◆ **Problem**:
Where the line containing "Task: Enable Включить поддержку ХХ checkbox" appears below, begin there and reproduce each line exactly through the last one, omitting pictures.

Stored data
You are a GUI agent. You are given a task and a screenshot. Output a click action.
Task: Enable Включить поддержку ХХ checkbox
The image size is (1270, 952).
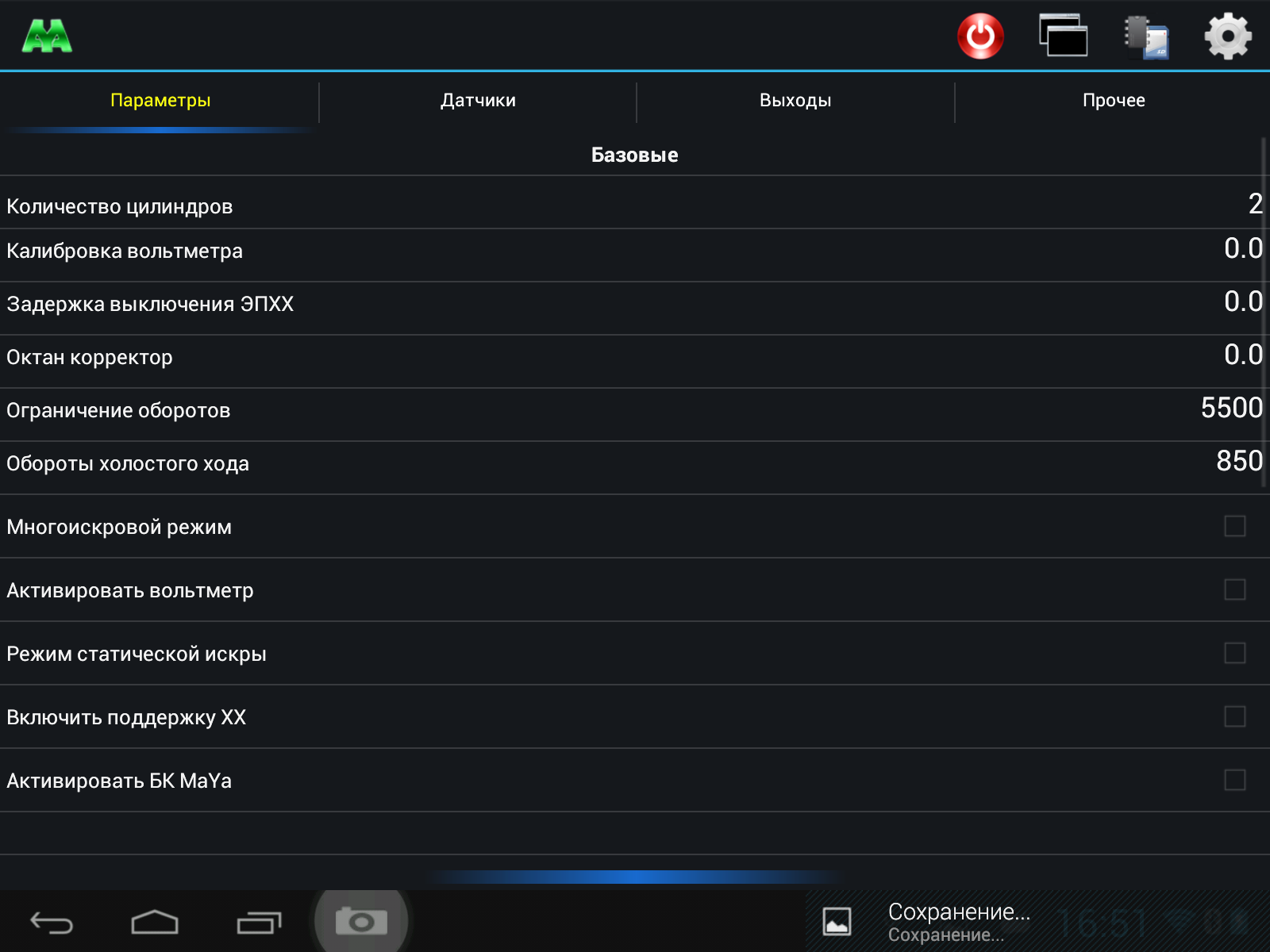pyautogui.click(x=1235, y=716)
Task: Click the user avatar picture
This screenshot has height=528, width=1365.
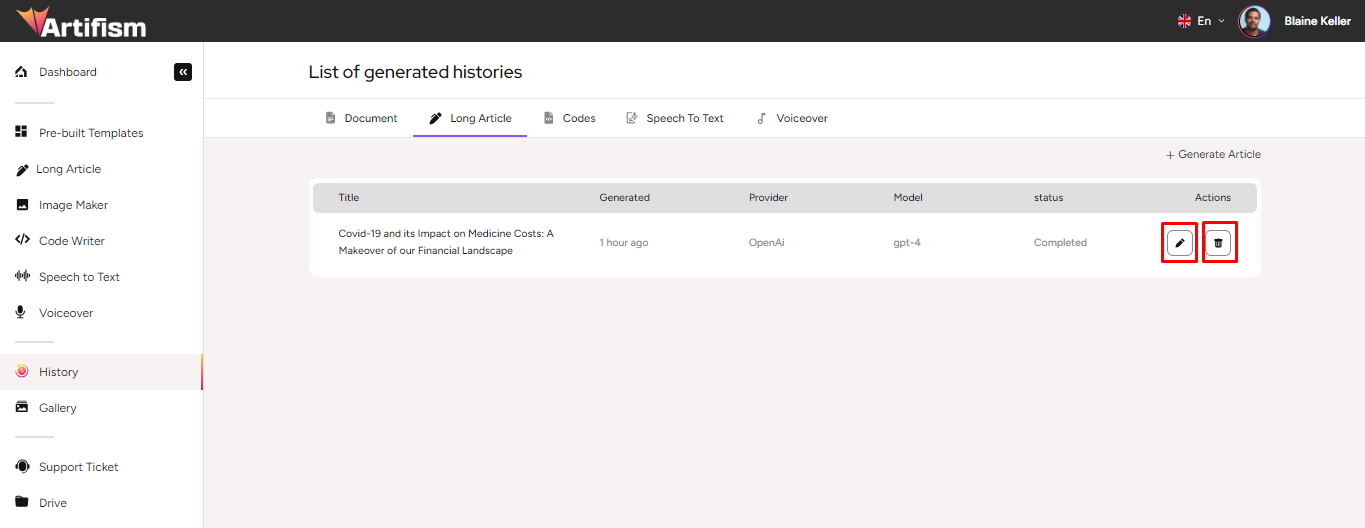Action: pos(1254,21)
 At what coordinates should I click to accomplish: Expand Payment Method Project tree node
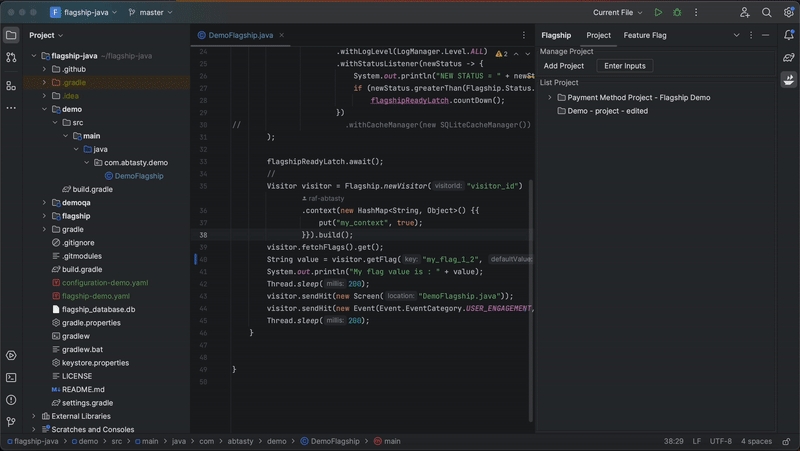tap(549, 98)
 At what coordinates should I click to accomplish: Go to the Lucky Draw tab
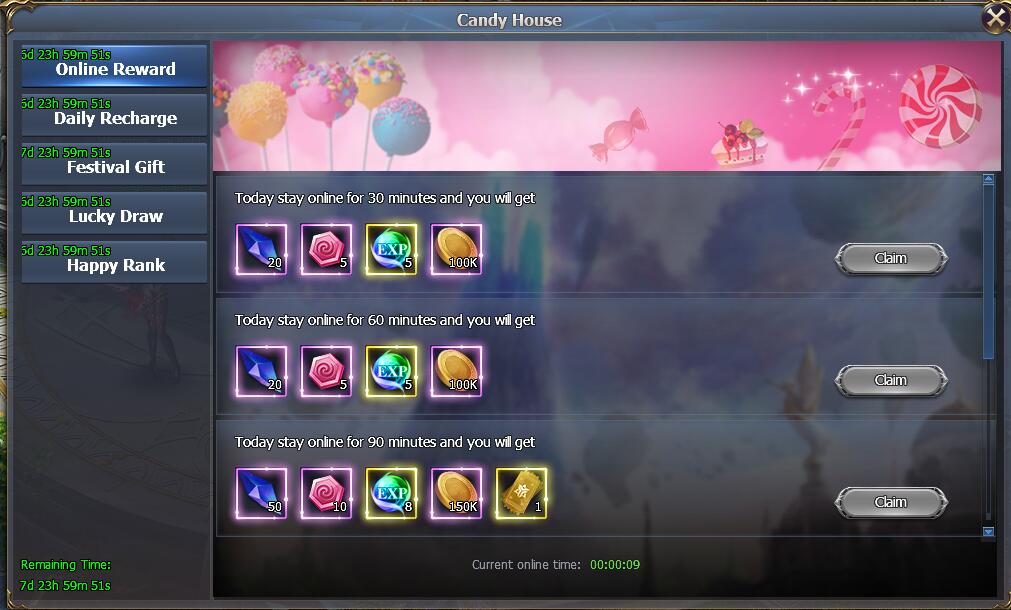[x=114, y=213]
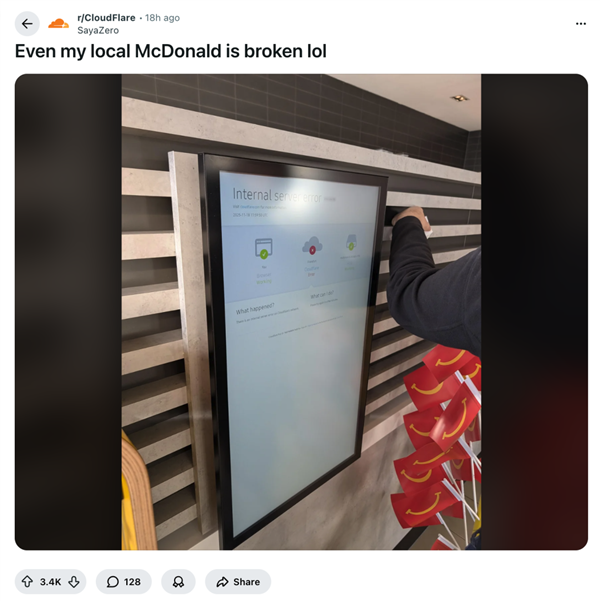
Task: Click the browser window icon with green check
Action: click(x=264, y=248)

◆ **Response below**:
Task: Enable Включить поддержку ХХ checkbox
The image size is (1270, 952).
pyautogui.click(x=1235, y=716)
Task: Click the user avatar picture
This screenshot has height=528, width=1365.
Action: pos(1254,21)
 At what coordinates should I click to accomplish: Expand Payment Method Project tree node
tap(549, 98)
 At what coordinates should I click to accomplish: Go to the Lucky Draw tab
[x=114, y=213]
Task: Click the browser window icon with green check
Action: click(x=264, y=248)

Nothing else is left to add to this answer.